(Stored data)
----
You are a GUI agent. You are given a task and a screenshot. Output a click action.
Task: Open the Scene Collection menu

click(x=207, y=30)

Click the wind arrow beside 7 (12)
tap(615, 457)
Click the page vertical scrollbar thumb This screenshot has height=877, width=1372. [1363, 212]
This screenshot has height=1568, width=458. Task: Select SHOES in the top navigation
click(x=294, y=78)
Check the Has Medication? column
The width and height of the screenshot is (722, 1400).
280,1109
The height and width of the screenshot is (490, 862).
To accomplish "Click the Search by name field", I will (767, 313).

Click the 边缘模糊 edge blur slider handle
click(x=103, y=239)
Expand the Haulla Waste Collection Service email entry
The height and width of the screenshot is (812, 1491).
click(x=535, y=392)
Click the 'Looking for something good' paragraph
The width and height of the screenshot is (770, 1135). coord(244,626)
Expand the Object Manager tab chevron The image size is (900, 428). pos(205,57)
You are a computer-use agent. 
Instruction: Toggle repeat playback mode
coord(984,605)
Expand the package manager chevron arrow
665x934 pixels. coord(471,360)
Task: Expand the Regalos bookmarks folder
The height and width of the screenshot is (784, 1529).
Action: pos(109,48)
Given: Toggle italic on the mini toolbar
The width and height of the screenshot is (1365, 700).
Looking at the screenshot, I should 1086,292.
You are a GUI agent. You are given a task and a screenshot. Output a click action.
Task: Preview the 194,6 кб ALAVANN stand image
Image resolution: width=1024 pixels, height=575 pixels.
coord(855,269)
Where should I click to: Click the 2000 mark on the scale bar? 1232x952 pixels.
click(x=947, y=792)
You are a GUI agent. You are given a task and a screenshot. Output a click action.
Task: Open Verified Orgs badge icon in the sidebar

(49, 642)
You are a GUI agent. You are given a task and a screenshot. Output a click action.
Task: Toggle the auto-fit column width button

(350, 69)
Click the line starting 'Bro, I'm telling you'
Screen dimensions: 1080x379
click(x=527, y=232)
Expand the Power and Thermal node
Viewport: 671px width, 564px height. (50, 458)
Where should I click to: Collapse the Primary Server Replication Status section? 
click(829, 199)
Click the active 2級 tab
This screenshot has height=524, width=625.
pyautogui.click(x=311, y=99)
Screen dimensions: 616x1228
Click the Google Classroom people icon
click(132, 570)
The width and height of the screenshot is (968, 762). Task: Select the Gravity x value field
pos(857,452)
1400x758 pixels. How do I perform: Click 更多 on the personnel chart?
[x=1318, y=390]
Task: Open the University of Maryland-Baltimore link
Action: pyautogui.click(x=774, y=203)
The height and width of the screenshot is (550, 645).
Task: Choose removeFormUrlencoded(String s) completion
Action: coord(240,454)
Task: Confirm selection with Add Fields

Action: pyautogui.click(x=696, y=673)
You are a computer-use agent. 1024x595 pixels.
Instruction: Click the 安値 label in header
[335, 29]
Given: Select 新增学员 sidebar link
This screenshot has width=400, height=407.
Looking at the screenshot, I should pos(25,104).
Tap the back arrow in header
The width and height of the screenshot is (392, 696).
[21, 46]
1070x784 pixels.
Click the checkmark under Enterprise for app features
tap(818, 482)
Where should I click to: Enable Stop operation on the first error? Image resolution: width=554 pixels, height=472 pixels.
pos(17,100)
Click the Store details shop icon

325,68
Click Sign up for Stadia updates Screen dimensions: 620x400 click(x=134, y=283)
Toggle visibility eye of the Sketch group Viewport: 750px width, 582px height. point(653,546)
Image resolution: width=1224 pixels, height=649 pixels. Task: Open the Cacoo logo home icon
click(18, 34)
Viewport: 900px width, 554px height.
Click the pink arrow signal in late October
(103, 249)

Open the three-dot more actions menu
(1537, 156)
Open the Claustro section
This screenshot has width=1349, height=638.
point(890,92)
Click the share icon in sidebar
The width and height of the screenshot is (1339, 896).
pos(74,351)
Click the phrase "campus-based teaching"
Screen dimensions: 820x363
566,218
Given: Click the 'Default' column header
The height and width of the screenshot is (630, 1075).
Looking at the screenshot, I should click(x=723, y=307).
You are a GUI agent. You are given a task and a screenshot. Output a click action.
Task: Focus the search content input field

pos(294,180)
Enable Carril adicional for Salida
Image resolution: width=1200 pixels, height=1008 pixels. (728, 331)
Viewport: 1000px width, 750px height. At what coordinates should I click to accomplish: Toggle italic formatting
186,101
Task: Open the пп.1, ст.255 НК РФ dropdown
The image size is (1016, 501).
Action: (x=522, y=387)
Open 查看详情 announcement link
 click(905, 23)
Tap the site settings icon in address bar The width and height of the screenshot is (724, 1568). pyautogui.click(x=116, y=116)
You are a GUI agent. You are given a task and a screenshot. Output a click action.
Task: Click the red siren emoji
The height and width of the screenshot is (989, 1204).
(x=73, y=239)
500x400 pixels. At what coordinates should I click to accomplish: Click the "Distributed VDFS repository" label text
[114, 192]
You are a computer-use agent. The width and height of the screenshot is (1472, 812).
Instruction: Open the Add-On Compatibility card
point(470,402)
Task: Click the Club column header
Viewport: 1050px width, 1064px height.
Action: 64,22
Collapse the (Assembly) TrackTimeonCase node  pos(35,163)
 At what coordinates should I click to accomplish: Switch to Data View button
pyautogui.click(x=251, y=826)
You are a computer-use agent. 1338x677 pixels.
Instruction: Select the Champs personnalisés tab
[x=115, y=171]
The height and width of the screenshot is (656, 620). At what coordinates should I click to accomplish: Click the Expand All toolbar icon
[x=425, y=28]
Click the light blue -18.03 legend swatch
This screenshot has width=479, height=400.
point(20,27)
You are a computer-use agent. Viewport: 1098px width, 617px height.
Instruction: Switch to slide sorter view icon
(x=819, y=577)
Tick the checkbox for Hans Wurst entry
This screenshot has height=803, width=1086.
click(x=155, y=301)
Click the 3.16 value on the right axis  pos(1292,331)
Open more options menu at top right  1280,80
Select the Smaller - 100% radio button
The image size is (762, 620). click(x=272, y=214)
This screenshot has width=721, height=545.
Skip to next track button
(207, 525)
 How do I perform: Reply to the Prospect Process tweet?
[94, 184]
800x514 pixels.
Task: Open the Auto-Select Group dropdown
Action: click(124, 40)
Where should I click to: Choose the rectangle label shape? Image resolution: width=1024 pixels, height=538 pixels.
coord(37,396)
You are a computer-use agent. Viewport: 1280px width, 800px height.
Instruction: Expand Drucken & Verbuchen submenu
----
Using the entries above, output exactly the lines between the line holding "Click the Google Classroom people icon" and the line holding "You are a computer-use agent. 1024x595", end lines included, and nothing more.

Click the Google Classroom people icon
click(132, 570)
The width and height of the screenshot is (968, 762). Task: Select the Gravity x value field
pos(857,452)
1400x758 pixels. How do I perform: Click 更多 on the personnel chart?
[x=1318, y=390]
Task: Open the University of Maryland-Baltimore link
Action: pyautogui.click(x=774, y=203)
The height and width of the screenshot is (550, 645).
Task: Choose removeFormUrlencoded(String s) completion
Action: coord(240,454)
Task: Confirm selection with Add Fields

Action: pyautogui.click(x=696, y=673)
You are a computer-use agent. 1024x595 pixels.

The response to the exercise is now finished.